I am trying to duplicate the functionality of many of these message boards that allow pseudo-HTML code, for example using [*b*]text here[/*b*] to bold a phrase (minus the asterisks). As such, I have written the following code to test the regular expression (bear with me):

$tag = "[bold]This is some text![/bold]";

if ($tag =~ /(\[)([a-z]+)(\])(.+?)(\[\/\1\])/) {

     print "matched!\n";
     print "atom 1 = $1\n";
     print "atom 2 = $2\n";
     print "atom 3 = $3\n";
     print "atom 4 = $4\n";
     print "atom 5 = $5\n";
     print "atom 6 = $6\n";

else {
     print "no match!\n";

When run as is, this code returns "no match!", but as far as I can tell it should match. When I remove the parentheses from the initial atom:

if ($tag =~ /\[([a-z]+)(\])(.+?)(\[\/\1\])/) {

it matches properly, which seems strange because as far as I know the parentheses should have no effect on the match inside; they just store the value into a variable for later use. Unfortunately, I want to grab this first atom using $1 so I need the parantheses there.

I'd appreciate if someone with regexp know-how would enlighten me. I'm going batty!
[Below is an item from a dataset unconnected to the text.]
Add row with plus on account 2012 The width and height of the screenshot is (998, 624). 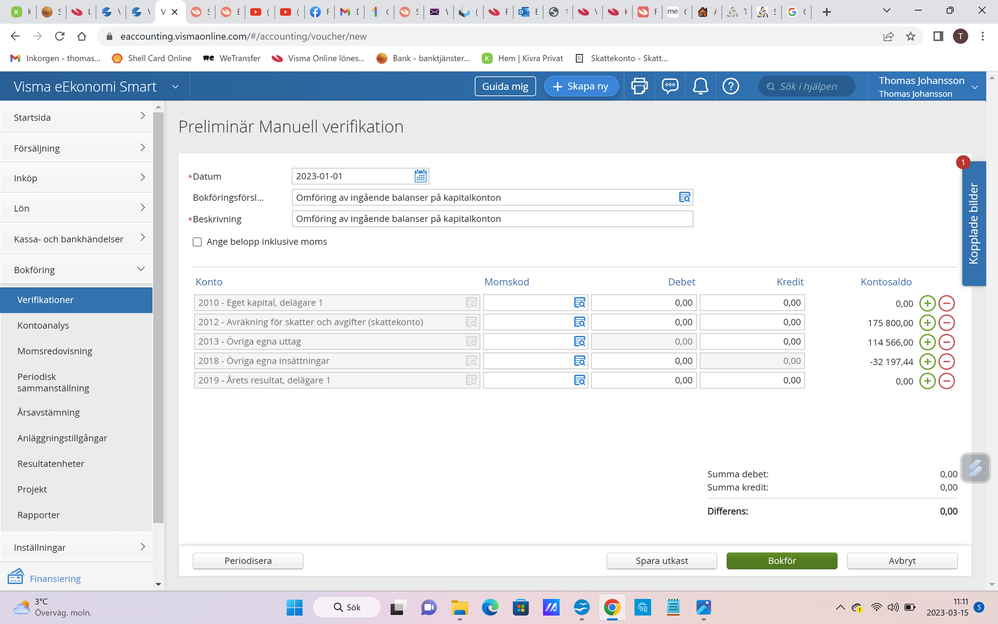click(927, 322)
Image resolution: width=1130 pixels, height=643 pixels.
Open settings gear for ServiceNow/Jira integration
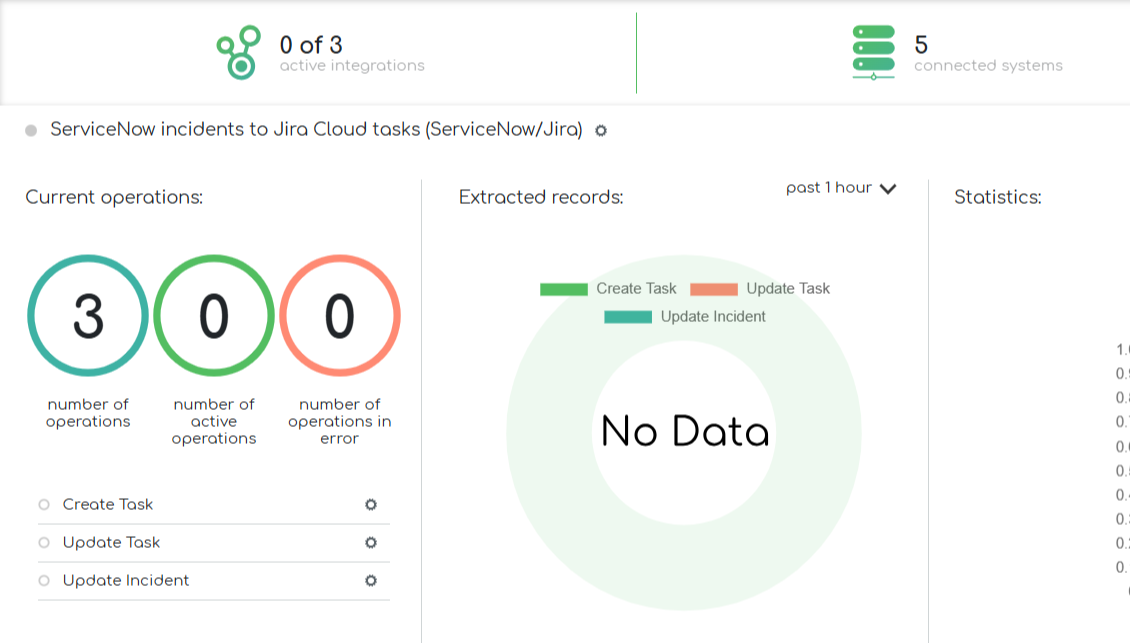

Well, the immediate problem is one of those Doh! type problems, namely, you want the last piece to match \2 not \1 since \1 is a '[':

if ($tag =~ /(\[)([a-z]+)(\])(.+?)(\[\/\2\])/) {

Of course, since you know that first should be the '[' character, you probably don't need to save it...personally, however, I would write this as:

if( $tag =~ /\[([a-z]+)\]([^[]*)\[\/\1\]/) {

since the only info you really need is the tag name and data in the tag. Also, I changed the data match to be [^[]* as that will match anything which isn't a '[' instead of the less-efficient .+? (which causes the parser to backtrack until it finds the match following .+?; a great regex book is Friedl's Mastering Regular Expressions).


That really *is* a doh! I started out with something very similar to what you propose, but forgot to update the variable somewhere along the line. Thanks for the additional insight...I am going to check out that book.